Chatterjee also called the arguments in favor of the penalty amount “confounding,” claiming that FERC staff cited the Wood Hollow fire to justify the $42 million penalty while also saying “the violations alone” warrant the penalty amount.

“The … fire cannot be both relevant and irrelevant. … The commission can and must be more transparent,” Chatterjee wrote.

At Thursday’s open meeting Chairman Richard Glick emphasized that the staff’s allegations were not the last word in the matter.

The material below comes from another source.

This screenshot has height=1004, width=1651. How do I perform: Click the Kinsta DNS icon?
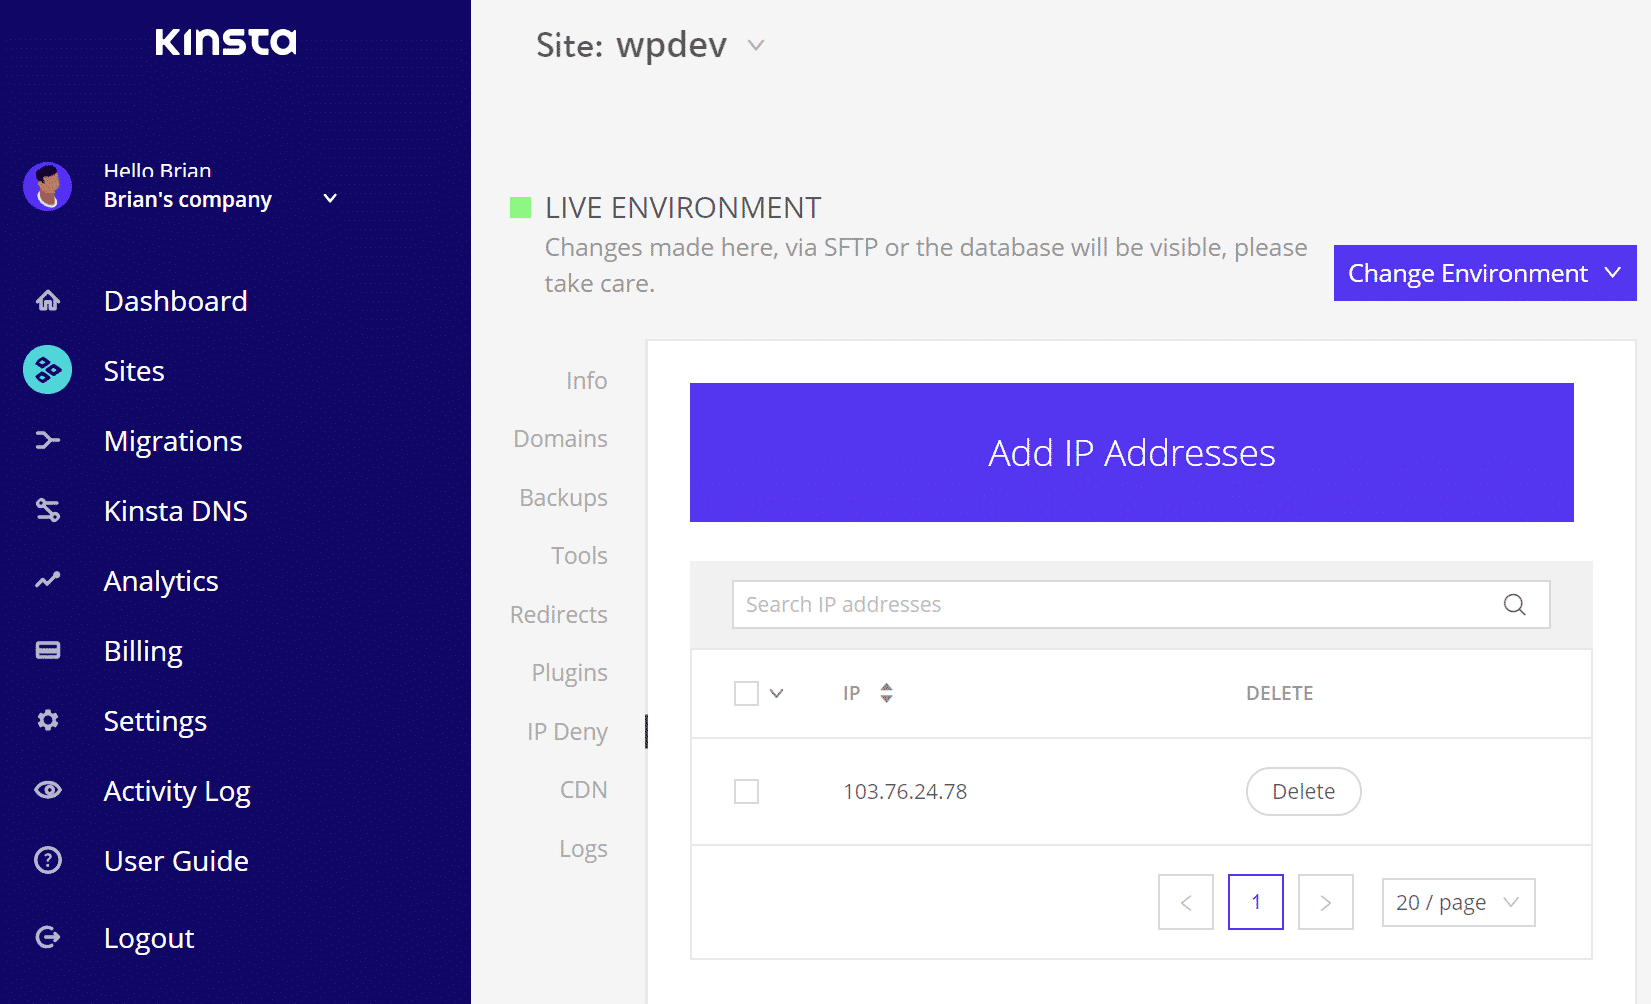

“Today’s order is just one step in the process. It does not represent a commission determination that PacifiCorp was in fact in violation or that they should be fined this specific amount,” Glick said. “But today’s order is an indication that the commission takes [its] responsibilities over the reliability of the bulk power system very seriously. There is a reason to believe the company is not in compliance with mandatory reliability standards. We will pursue the matter until it is resolved.”

FERC OKs Carbon Pricing Policy Statement

FERC approved a policy statement Thursday on how it would review carbon pricing proposals in organized wholesale electricity markets, but there’s no indication it will be put to the test anytime soon (AD20-14).

The commission proposed a policy in October for considering market rules suggested by RTOs/ISOs for incorporating state-determined carbon prices. (See FERC: Send Us Your Carbon Pricing Plans.)

Chairman Richard Glick and Commissioner Allison Clements, both Democrats, voted to approve the statement, along with Republican Neil Chatterjee. Republicans James Danly and Mark Christie each concurred in part and dissented in part.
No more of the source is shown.